Could you quote each line of the data below word for word, leaving out the pictures?

_Dataset entries_.
———

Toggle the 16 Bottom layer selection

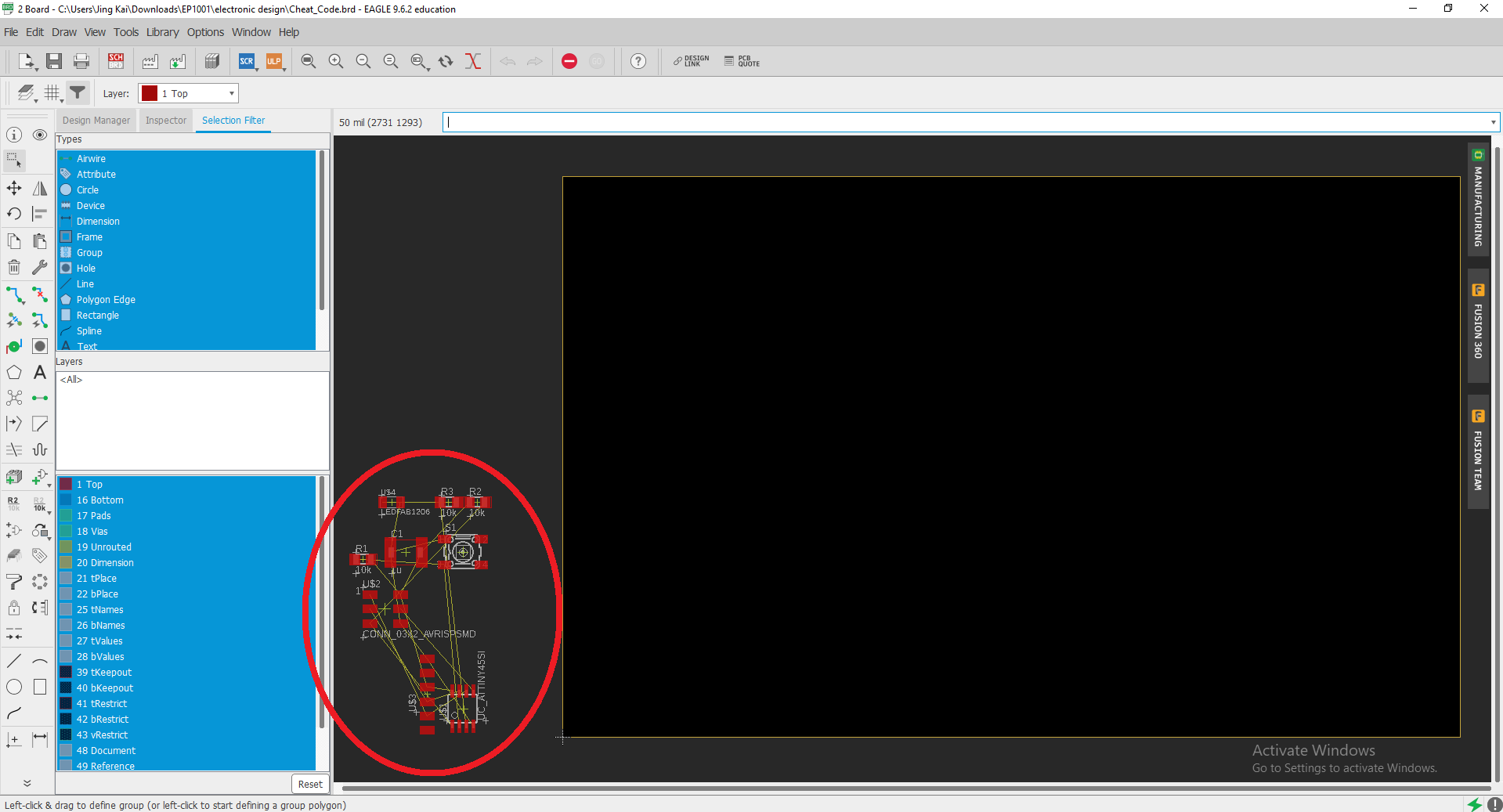(99, 500)
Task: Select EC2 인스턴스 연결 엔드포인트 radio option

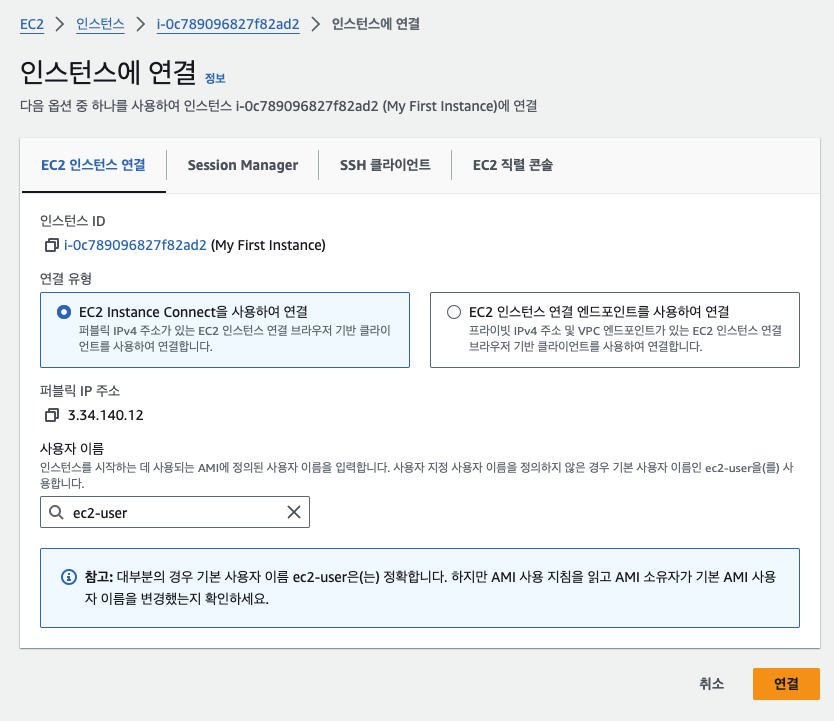Action: point(454,312)
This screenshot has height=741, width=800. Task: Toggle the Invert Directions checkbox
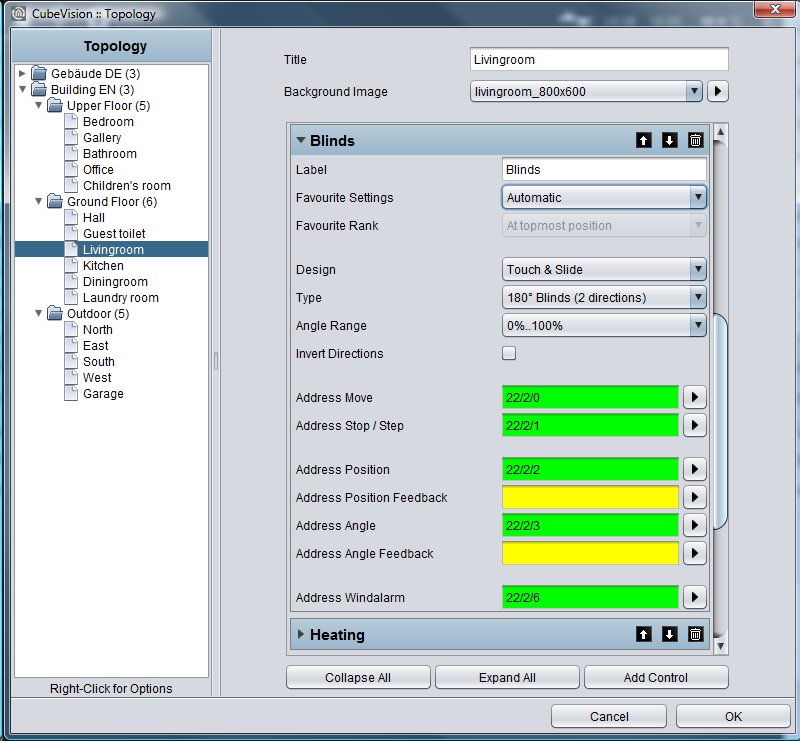509,353
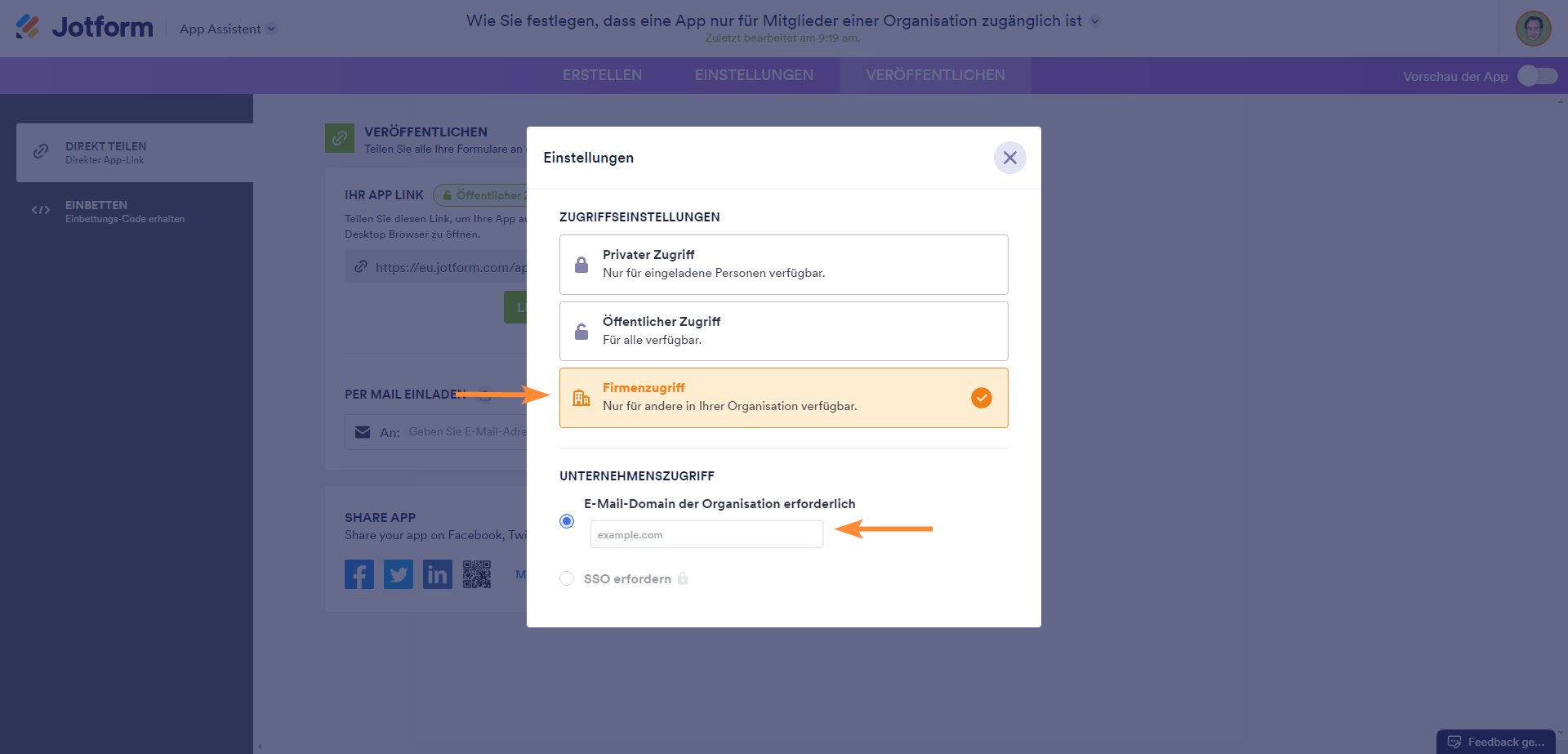
Task: Select the Firmenzugriff access option
Action: coord(783,398)
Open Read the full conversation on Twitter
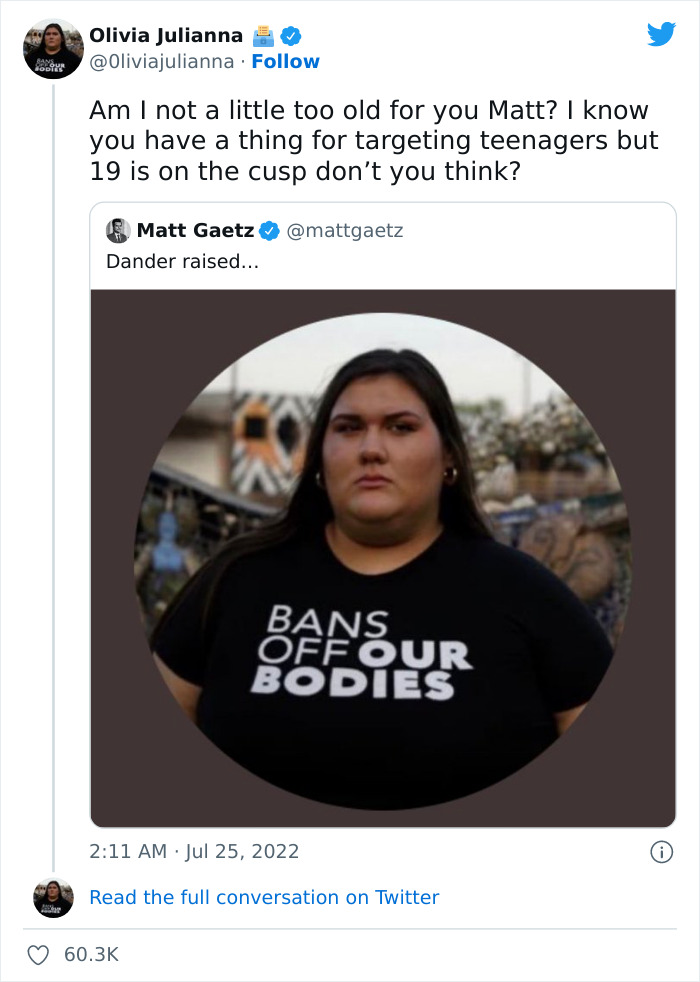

———

_Expected answer_.
Toggle the 16 Bottom layer selection

(99, 500)
Task: Select EC2 인스턴스 연결 엔드포인트 radio option

Action: point(454,312)
This screenshot has height=741, width=800. Task: Toggle the Invert Directions checkbox
509,353
Task: Select the Firmenzugriff access option
Action: coord(783,398)
Open Read the full conversation on Twitter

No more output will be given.